The MOD Grand Challenge – The importance of customer collaboration

The MOD Grand Challenge presented us with the perfect opportunity to collaborate with customers and stakeholders to achieve winning results. Read more…

“You are a Company or Platoon commander about to undertake an urban operation, which might culminate in contact with enemy forces. As you enter the urban terrain your views along main streets are relatively good, but are figures in the distance hostile or not?

Elsewhere, your line-of-sight is blocked by walls, buildings, shrubbery and all the usual urban clutter, such as power and telephone poles and cables. What waits at the next intersection?

What lies round the corner of the next building or concealed in houses or behind rooftop parapets? Answering those questions will enable you to make sound tactical decisions. But what information can you get that is immediately useful to you and your troops? What can help you determine the threats you face and what your course of action needs to be?

You are aware of a number of potential danger points where the enemy could lay an ambush. Alleyways lie to the side of main road which could conceal your opponents and allow them to move swiftly out of sight. Snipers could wait, concealed on rooftops, behind walls or parapets, or at windows or doorways. A Rocket Propelled Grenade team could be lurking under cover in a shaded suburban garden, ready to strike at a moments notice.

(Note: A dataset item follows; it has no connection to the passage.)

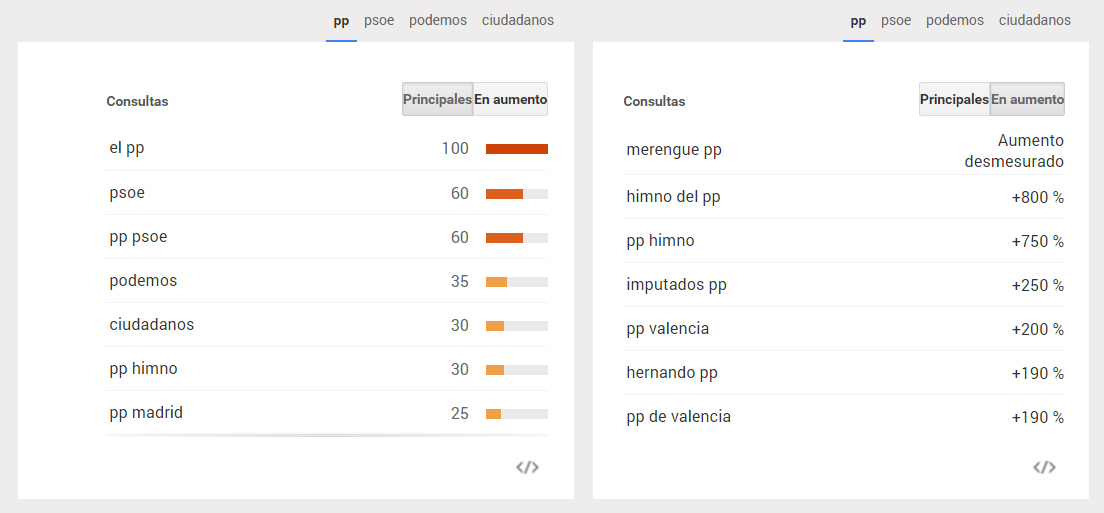Click the bar next to 'el pp' score 100

click(x=516, y=149)
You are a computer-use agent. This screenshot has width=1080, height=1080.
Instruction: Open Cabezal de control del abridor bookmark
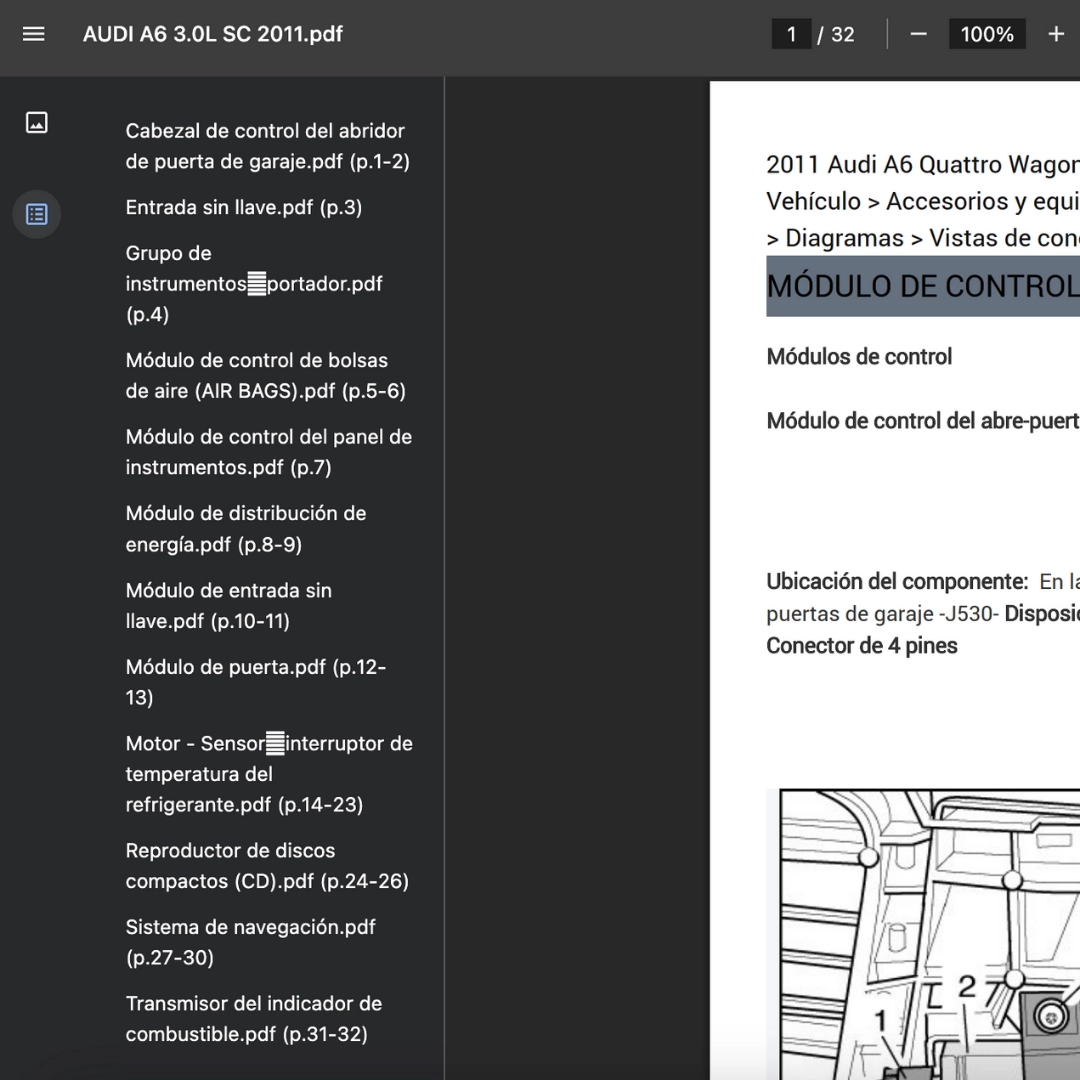tap(267, 146)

Or perhaps an Improvised Explosive Device (IED) lies concealed across your route, waiting to be triggered as you approach”.

Raglan and Vicki Butler-Henderson
Raglan & Vicki Butler-Henderson at the Grand Challenge

Being able to automatically find out these answers was the crux of the UK Ministry of Defence Grand Challenge, the aim of which was to:

“Create a system with a high degree of autonomy that can detect, identify, locate and report a comprehensive range of military threats in a hostile urban environment”.

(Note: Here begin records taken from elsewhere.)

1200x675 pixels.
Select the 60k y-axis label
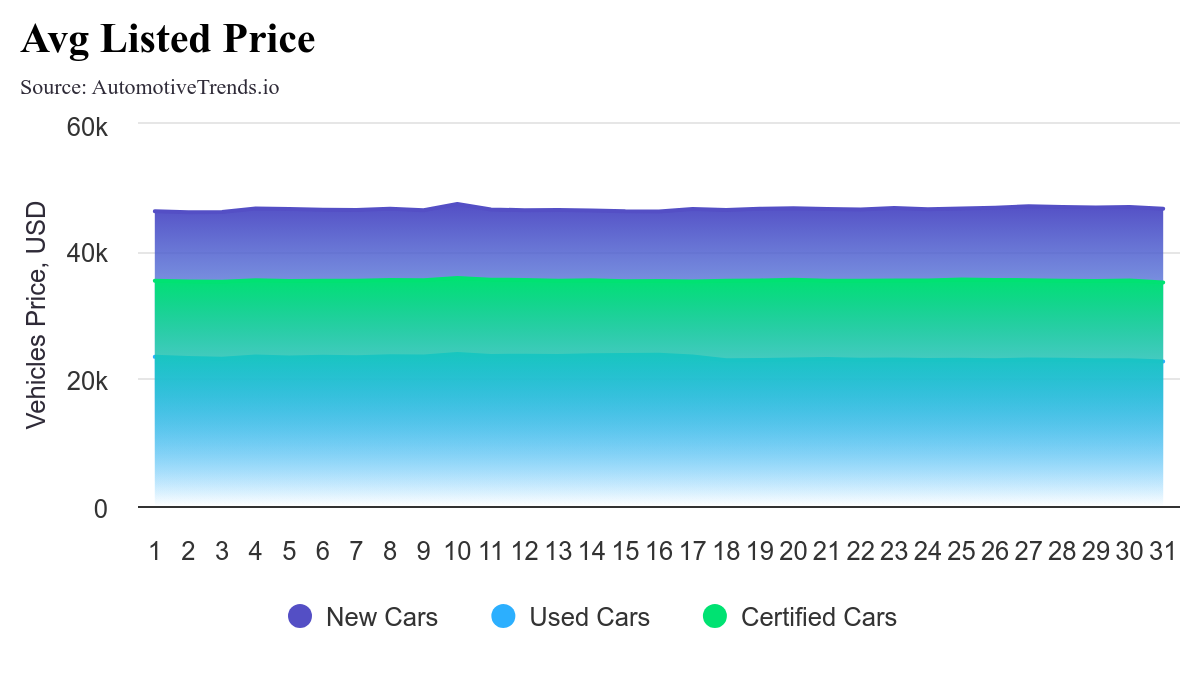87,127
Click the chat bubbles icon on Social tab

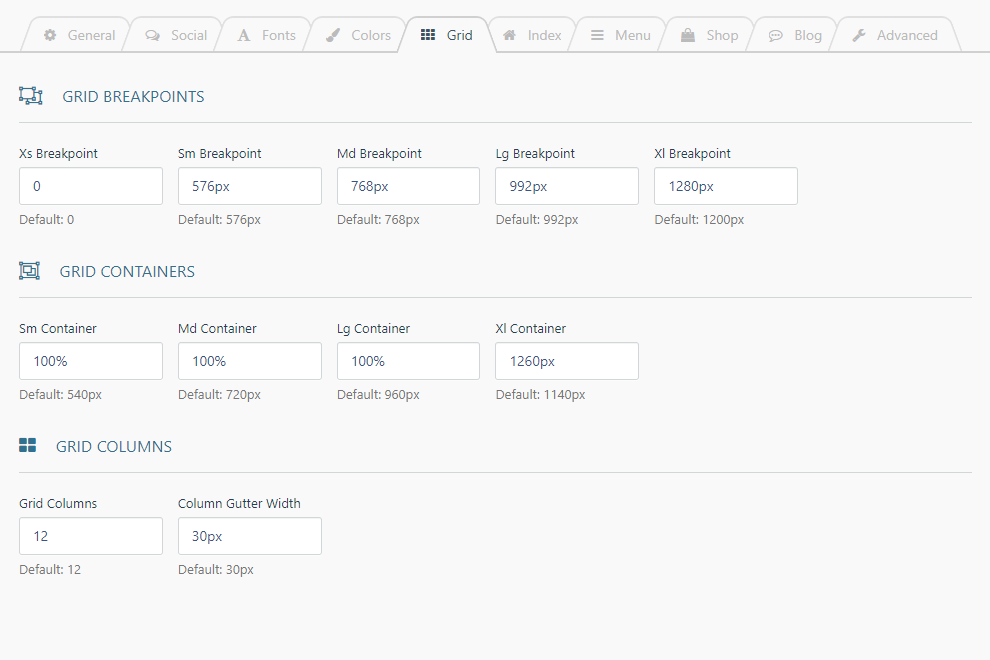(x=153, y=35)
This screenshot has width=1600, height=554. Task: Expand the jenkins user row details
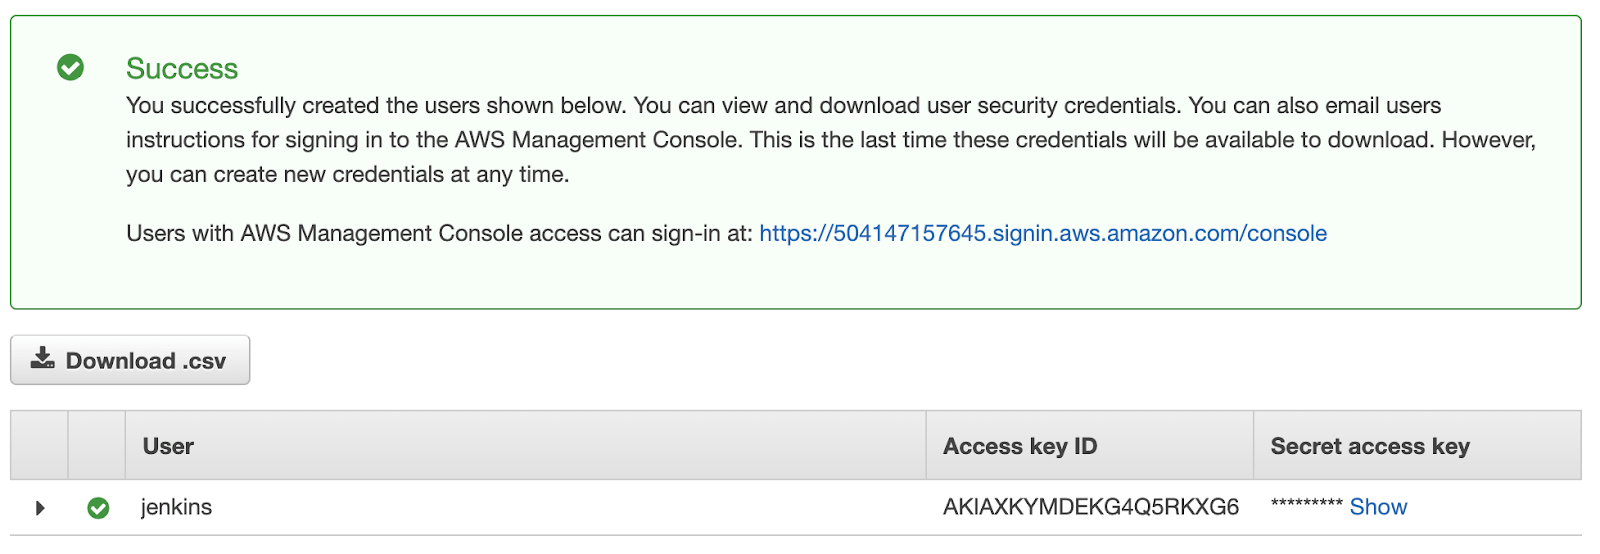[40, 508]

In response to this Mindsheet put blood, sweat and tears into developing a cooperative fleet of miniature autonomous surveillance vehicles.  Named Testudo, each vehicle can follow a pre-assigned mission plan, avoid obstacles and then wirelessly report back detected threats from the hazard zone to a base station.

The MOD Grand Challenge was a great experience and whilst there was fun to be had alongside the hard work and tension of the final, there are very real consequences to the safety of our troops by delivering solutions that work.  So it was a perfect platform for us to apply the Mindsheet market driven approach to the development of our solution.

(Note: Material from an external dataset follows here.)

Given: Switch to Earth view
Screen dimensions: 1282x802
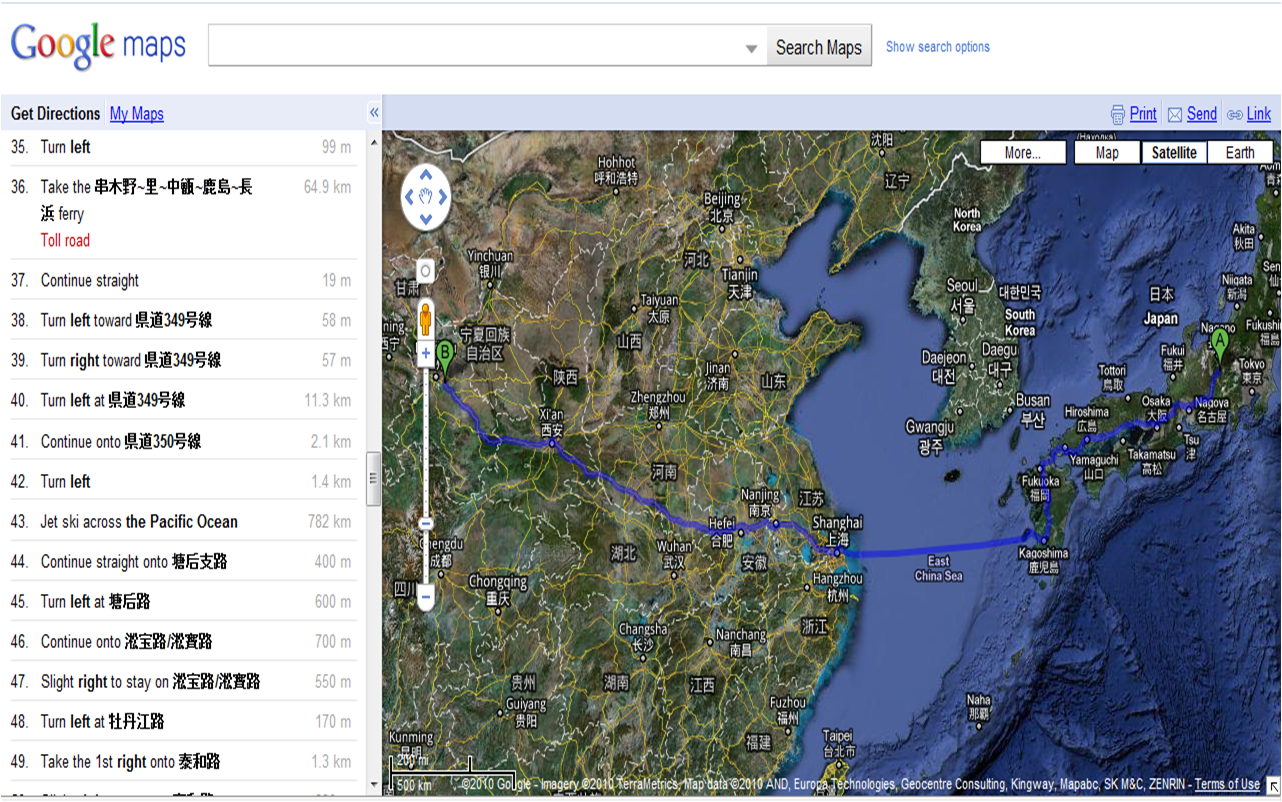Looking at the screenshot, I should coord(1240,152).
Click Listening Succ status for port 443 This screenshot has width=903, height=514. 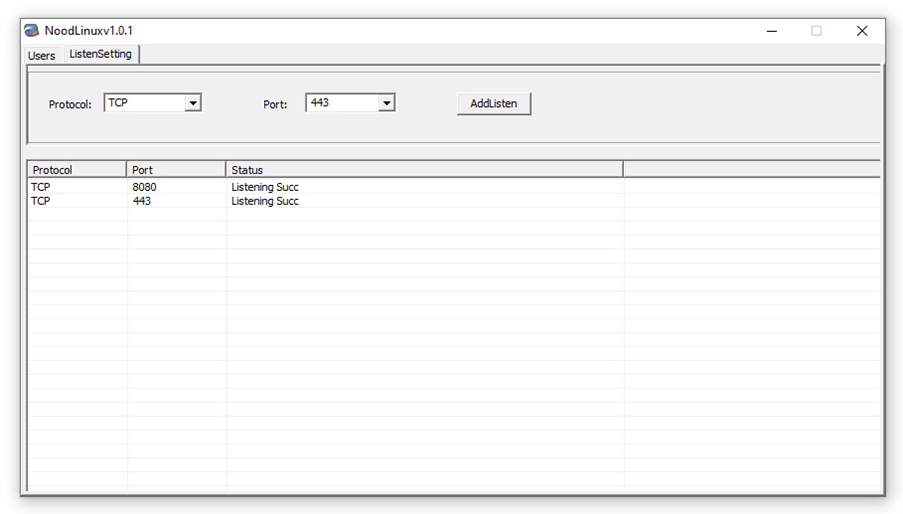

In our report, “The Innovation Lens“, we examined the need to collaborate with customers and stakeholders to understand their requirements and generate winning concepts.  This early customer collaboration has a further purpose in mitigating the risks associated with market acceptance.  Early customer feedback means “show stoppers” and “blind alleys” are avoided before large development and launch expenditure is incurred. Also critical, is the importance of gaining customer buy-in during the early stages of development when key trade-off decisions are made.

The MOD Grand Challenge presented us with the perfect opportunity to demonstrate this.  We involved soldiers in the Mindsheet team with active service experience from Afghanistan; and then we partnered with a traditional military supplier MBDA (who provided the vehicle planning system for Testudo). Furthermore, the MOD, the military and scientists provided valuable guidance throughout each stage of the challenge.

But exposing your solution to the market early on comes with caveats:

– Do protect your intellectual property early on to prevent your ideas being copied.  (See our article Fast ways to protect your IP).

– Do present your concepts in a realistic way through prototypes and market materials so that accurate validation can be performed by the customers.

Mindsheet's Testudo Robot
Mindsheet's Testudo Robot

On the latter point, we brought the Grand Challenge concept alive through rapid build of our prototype model using off the shelf materials where possible. The chassis came from a rugged remote control toy platform with a top speed of 35MPH, (yes we did have lots of fun testing them).  The same off the shelf approach applied to the sensors and communications.  Rather than wasting time or resources re-engineering the chassis, we put our effort into threat detection algorithms and vehicle control behaviours, where the true opportunity for innovation lay.   Check out videos of our robots here.

Our demo and feedback sessions to the stakeholders were further enhanced by the preparation of marketing materials and video footage of the vehicle being used by soldiers to seek out IEDs and bomb threats.

However, nothing could have prepared us for the extremes of weather thrown at us during the final in August 2008. Whilst our vehicles coped admirably with the realities of the environment, others were less fortunate and in some cases had to pull out of the competition due to the wind and rain.

But as Professor Phil Sutton, Director General Science Technology Strategy said: “In reality, in operations you can’t choose the weather so this has been a good test”.

So did our early customer collaboration pay off?  Whilst we weren’t crowned ultimate winner of the event, we did qualify as one of only seven finalists, we successfully detected and located 5 threats within the urban zone, we successfully rejected the civilian decoys and we came up with a solution that perhaps represented the most portable, practical and reliable solution of all the finalists on display. Hence, we are now in discussions with the MOD and our partners to take the concept forward.